Best Ways to Avoid Depression Relapse
Recovering from depression is a long and difficult journey.
Unfortunately, 50% of people who have one major episode of depression will relapse, and the likelihood goes up if you’ve had more than one episode, says Eve A. Wood, MD, medical director of the Eating Disorder Center of Denver and author of 10 Steps to Take Charge of Your Emotional Life.
Your relapse risk can vary, depending on the severity of your symptoms and family history.
The good news is that there are some steps that may help you avoid depression relapse.
Don’t take on too much
While staying busy isn’t a problem, doing too much, too soon could be.
Feeling overwhelmed creates stress, and stress is a risk factor for depression, says Nancy Irwin, PsyD, author of You-Turn: Changing Direction in Midlife. What’s more, stressful experiences can make the symptoms of anxiety and depression additionally severe.

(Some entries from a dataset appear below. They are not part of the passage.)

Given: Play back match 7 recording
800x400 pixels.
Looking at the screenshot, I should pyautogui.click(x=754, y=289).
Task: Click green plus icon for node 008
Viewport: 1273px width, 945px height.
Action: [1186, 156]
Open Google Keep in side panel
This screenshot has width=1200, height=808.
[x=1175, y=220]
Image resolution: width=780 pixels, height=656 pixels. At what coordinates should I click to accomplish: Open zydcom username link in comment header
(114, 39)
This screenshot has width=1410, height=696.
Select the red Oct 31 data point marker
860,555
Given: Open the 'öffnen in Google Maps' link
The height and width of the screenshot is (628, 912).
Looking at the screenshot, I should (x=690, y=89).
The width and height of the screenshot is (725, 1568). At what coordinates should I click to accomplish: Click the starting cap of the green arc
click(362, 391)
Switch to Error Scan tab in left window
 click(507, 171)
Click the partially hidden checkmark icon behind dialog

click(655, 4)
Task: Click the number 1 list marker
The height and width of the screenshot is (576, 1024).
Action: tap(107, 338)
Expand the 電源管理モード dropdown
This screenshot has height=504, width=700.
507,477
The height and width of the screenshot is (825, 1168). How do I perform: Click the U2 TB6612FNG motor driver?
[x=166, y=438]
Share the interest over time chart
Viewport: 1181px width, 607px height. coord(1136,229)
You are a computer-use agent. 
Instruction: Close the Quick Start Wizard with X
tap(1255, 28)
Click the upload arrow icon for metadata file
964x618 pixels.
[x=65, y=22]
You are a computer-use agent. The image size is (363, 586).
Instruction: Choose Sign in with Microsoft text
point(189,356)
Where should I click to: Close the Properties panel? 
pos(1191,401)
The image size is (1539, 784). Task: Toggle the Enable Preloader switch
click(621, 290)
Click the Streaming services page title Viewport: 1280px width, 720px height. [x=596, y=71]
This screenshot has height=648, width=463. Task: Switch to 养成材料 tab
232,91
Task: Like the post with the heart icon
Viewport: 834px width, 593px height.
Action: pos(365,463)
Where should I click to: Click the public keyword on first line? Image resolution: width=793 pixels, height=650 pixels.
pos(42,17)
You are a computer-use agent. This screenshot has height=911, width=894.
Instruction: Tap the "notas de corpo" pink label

“Thwart stress by creating balance and knowing your limits,” Irwin says. “If you are prone to depression, this is your responsibility—just like brushing your teeth or obeying the speed limits.”
One of the best ways to prevent depression? Exercise.
“Exercise appears to be an antidepressant in its own right and may act like an antidote to stress,” says Gerard Sanacora, MD, PhD, professor of psychiatry at Yale University and director of the Yale Depression Research Program, in New Haven, Conn.
A 2009 analysis found that exercise lightens depression as well as cognitive behavioral therapy (CBT) or antidepressants.
A resistance and aerobic combo seems better than aerobic exercise alone. Workouts with a meditative focus, such as tai chi and yoga, also help, according to a 2008 study.
Work on a positive attitude
Is your glass half empty? It can help to try to have a more positive attitude.
In fact, certain depression treatments, such as CBT, can help you develop a more upbeat outlook—although this treatment doesn’t work for everyone.
“Not all respond to CBT interventions,” says Dr. Wood. “The underlying philosophy of CBT is that the thoughts are what cause the distress and if you change the thoughts you can change the depression, but that’s true for only a subset of people.”
Take care of your health
Now is the time to focus on both your mental and physical health, because the mind-body connection plays a role in depression and relapse.
“The more we take care of ourselves, the less vulnerable we might become to depression, as well as to a recurrence,” says Dr. Wood.
Depression is associated with a greater risk of heart disease and diabetes.
“There’s very good evidence that people with depression have higher rates of medical illnesses than people without depression, and the more medical illnesses you have, the more likely you are to have depression and to relapse,” explains Dr. Sanacora.
Put off big decisions
You may feel like a new person, but it’s not the time to make major changes—even ones that you think will make you happier.
“Both good and bad ‘big decisions’ are stressful,” says Susan L. Marusak, MD, research physician and clinical faculty at the Mood Disorder Research Program at UCLA Medical Center and a private practitioner, in Santa Monica, Calif. “I often advise patients to wait, if they can, until they are feeling stable and euthymic before making a major life-changing decision.”
Irwin recommends putting off big decisions until you’re at least a six on a happiness scale of one to ten (where zero is misery and ten is elation).